- TEXT SHOWN

The complaint alleges that DerbyWars claims to be a “skill-based fantasy league competition based on professional horse racing, where winners are awarded based on their abilities to skillfully pick horses and compete against other players over a series of races. … Prizes will be awarded to players who are most successful in selecting winning horses in actual horse races at actual licensed tracks. … Each contest will have a fixed entry fee, a fixed prize pool and a maximum number of entries.”

Winning selections are awarded points, and the player with the highest number of points wins a cash prize, according to the DerbyWars site and the complaint. “DerbyWars keeps a percentage of the tournament 'pool' for itself, and none of the money goes to the race meets where the races used in the contest were run,” the suit alleges.

“This is indisputably a form of wagering on the results of horse races,” the suit claims, “which is not in compliance with federal or state laws because the consents required under the IHA have not been given and DerbyWars does not hold a license permitting it to accept wagers from California, Florida, Maryland or Oregon.”

Stored items
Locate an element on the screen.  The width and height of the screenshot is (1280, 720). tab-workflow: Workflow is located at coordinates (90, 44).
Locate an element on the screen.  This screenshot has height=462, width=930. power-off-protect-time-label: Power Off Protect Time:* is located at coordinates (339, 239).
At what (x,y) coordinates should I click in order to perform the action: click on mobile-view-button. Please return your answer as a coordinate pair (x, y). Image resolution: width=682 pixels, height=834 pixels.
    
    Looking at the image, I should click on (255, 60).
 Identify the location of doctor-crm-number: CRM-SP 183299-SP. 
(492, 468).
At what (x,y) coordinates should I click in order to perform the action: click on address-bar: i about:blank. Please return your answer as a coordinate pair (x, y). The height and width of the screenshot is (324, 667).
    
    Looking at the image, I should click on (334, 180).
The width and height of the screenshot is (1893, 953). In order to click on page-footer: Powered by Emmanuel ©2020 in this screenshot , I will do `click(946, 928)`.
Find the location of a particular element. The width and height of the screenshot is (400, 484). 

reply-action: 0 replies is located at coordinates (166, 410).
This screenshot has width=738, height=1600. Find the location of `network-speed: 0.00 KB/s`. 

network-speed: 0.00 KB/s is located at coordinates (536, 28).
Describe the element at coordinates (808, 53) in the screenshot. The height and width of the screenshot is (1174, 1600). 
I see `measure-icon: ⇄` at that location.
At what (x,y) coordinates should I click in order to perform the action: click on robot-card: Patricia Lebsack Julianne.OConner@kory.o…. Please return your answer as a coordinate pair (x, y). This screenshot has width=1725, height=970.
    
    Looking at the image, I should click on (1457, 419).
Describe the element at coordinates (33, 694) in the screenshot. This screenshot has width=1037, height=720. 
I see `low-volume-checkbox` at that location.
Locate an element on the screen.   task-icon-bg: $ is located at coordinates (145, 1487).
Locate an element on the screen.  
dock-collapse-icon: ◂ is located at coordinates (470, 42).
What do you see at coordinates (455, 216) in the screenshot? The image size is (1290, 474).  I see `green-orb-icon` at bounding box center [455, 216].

- WHAT YOU SHOULD DO
Write the next part of the text about the lawsuit against DerbyWars, picking up right after its final sentence.

- RESULT FOR THIS EXERCISE
Under the Interstate Horseracing Act, the complaint states, in order to accept an interstate off-track wager on horse racing, consent must be acquired from “1) the host racing association (and its respective horsemen's group), and 2) the host racing commission, and 3) the off-track racing commission.”

The complaint says DerbyWars does not fit as the kind of fantasy sport allowed as an exception to the Unlawful Internet Gambling Enforcement Act (UIGEA) passed by the U.S. Congress in 2006 because “the winning contestant is determined by being the player who is 'most successful in selecting winning horses in actual races at actual licensed tracks' which takes the player out of the fantasy sports carve out found in the UIGEA which does not apply if the winning outcome is based on 'any performance or performances of any single real-world team or any combination of such teams, or solely on any single performance of an individual athlete in any single real-world sporting or other event.'”

The UIGEA law has been at the center of controversy recently because of the explosive growth of Daily Fantasy Sports involving football, baseball and other sports. Draft Kings and FanDuel which operate Daily Fantasy Sports tournaments are the subject of multiple legal challenges.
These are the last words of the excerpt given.